_Extracted information_
***

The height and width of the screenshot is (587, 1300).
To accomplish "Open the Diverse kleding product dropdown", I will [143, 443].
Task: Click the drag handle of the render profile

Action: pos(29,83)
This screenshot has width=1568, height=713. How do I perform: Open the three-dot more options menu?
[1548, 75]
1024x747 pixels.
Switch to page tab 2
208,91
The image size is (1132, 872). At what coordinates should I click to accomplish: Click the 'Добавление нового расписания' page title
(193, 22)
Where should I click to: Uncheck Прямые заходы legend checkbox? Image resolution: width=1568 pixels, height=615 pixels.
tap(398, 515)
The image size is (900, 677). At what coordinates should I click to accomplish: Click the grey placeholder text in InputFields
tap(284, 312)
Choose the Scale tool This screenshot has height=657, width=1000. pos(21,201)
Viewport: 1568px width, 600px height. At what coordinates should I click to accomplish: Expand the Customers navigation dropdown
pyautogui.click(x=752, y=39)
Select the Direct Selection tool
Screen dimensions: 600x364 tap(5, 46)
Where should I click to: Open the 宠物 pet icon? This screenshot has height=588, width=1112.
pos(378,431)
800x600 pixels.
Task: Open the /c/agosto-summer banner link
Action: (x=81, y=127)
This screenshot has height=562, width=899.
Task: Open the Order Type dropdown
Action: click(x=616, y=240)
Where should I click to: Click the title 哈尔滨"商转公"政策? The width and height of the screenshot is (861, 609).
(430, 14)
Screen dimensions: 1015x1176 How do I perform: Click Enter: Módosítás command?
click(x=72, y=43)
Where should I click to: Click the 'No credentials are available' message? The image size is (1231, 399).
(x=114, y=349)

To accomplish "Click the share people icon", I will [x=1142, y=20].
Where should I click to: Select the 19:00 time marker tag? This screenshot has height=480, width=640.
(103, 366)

***

_What is required_
Repeat the data verbatim.

_Exercise solution_
The height and width of the screenshot is (587, 1300).
To accomplish "Open the Diverse kleding product dropdown", I will [143, 443].
Task: Click the drag handle of the render profile

Action: pos(29,83)
This screenshot has width=1568, height=713. How do I perform: Open the three-dot more options menu?
[1548, 75]
1024x747 pixels.
Switch to page tab 2
208,91
The image size is (1132, 872). At what coordinates should I click to accomplish: Click the 'Добавление нового расписания' page title
(193, 22)
Where should I click to: Uncheck Прямые заходы legend checkbox? Image resolution: width=1568 pixels, height=615 pixels.
tap(398, 515)
The image size is (900, 677). At what coordinates should I click to accomplish: Click the grey placeholder text in InputFields
tap(284, 312)
Choose the Scale tool This screenshot has height=657, width=1000. pos(21,201)
Viewport: 1568px width, 600px height. At what coordinates should I click to accomplish: Expand the Customers navigation dropdown
pyautogui.click(x=752, y=39)
Select the Direct Selection tool
Screen dimensions: 600x364 tap(5, 46)
Where should I click to: Open the 宠物 pet icon? This screenshot has height=588, width=1112.
pos(378,431)
800x600 pixels.
Task: Open the /c/agosto-summer banner link
Action: (x=81, y=127)
This screenshot has height=562, width=899.
Task: Open the Order Type dropdown
Action: click(x=616, y=240)
Where should I click to: Click the title 哈尔滨"商转公"政策? The width and height of the screenshot is (861, 609).
(430, 14)
Screen dimensions: 1015x1176 How do I perform: Click Enter: Módosítás command?
click(x=72, y=43)
Where should I click to: Click the 'No credentials are available' message? The image size is (1231, 399).
(x=114, y=349)

To accomplish "Click the share people icon", I will [x=1142, y=20].
Where should I click to: Select the 19:00 time marker tag? This screenshot has height=480, width=640.
(103, 366)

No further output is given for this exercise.